Ernesto Góchez

Personal information
- Full name: Ernesto Góchez Lovo
- Date of birth: September 14, 1976 (age 49)
- Place of birth: San Salvador, El Salvador
- Height: 1.73 m (5 ft 8 in)
- Position: Midfielder

Team information
- Current team: El Salvador (Administrative Director)

Youth career
- Colegio San Francisco
- 1994–1995: Atlético Marte Reserves

Senior career*
- Years: Team / Apps / (Gls)
- 1995–2001: Atlético Marte
- 2001–2005: FAS
- 2006: Alianza
- 2006: Chalatenango
- 2007–2008: San Salvador FC
- 2008–2009: Águila

International career
- 1999–2004: El Salvador / 18 / (1)

Managerial career
- 2014-2016: El Salvador (Coordinater)
- 2016-2017: Sonsonate (assistant/interim coach)
- 2018: El Salvador under-20
- 2018–2021: El Salvador under-17
- 2021: Atlético Marte (assistant coach)
- 2022: Marte Soyapango
- 2023: FAS (Sporting Director)
- 2024-Present: El Salvador (Administrative Director)

= Ernesto Góchez =

Salvadoran footballer (born 1976)

Ernesto Góchez Lovo (born September 14, 1976) is a former Salvadoran professional footballer.

==Club career==
An attacking midfielder, Góchez's started his professional career at Atlético Marte and it spanned fourteen years while also playing top flight football for C.D. Águila, C.D. FAS, Alianza F.C., C.D. Chalatenango and San Salvador F.C.

In 2001, Góchez wanted to leave his first club, Atlético Marte, for Águila, only to see his move blocked by Marte who quickly responded by selling him to rivals FAS.

==Coaching career==
Góchez was assistant to Argentinean coach Ramiro Cepeda and reserve team coach at Atlético Marte, until being dismissed in September 2009.

In December 2018, Góchez was confirmed as new coach of the El Salvador under-17.

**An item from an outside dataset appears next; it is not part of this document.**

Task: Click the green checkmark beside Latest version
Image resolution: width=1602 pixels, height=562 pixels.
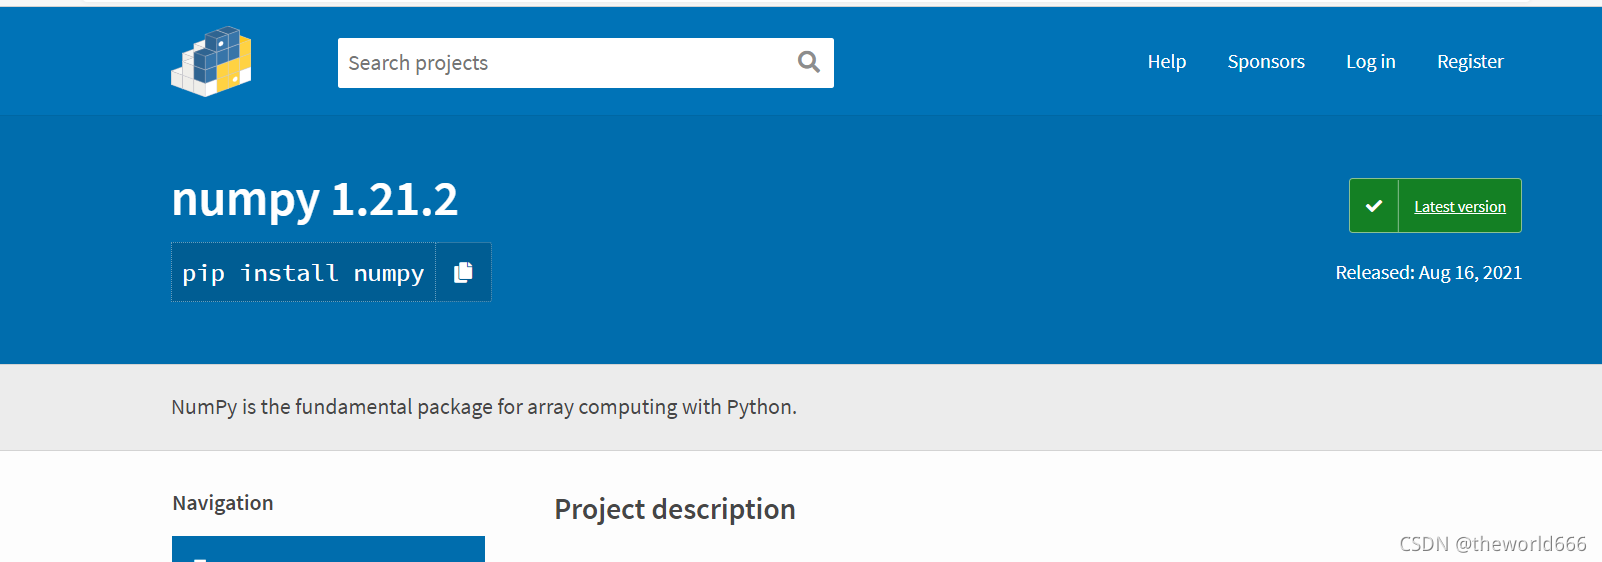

Gochez was hired as the sporting director FAS on 2023. However due to disagreement with the board and lack of support, he ended up resigning

==International career==
Góchez made his debut for El Salvador in a March 1999 UNCAF Nations Cup match against Honduras and has earned a total of 18 caps, scoring 1 goal. He has represented his country in 3 FIFA World Cup qualification matches and at the 1999 UNCAF Nations Cup

His final international was an August 2004 FIFA World Cup qualification against Panama.

===International goals===
Scores and results list El Salvador's goal tally first.

| # | Date | Venue | Opponent | Score | Result | Competition |
|---|---|---|---|---|---|---|
| 1 | 12 May 2004 | Robertson Stadium, Houston, United States | Haiti | 1–2 | 3–3 | Friendly match |

He currently acts as an official of the El Salvador national under-20 football team.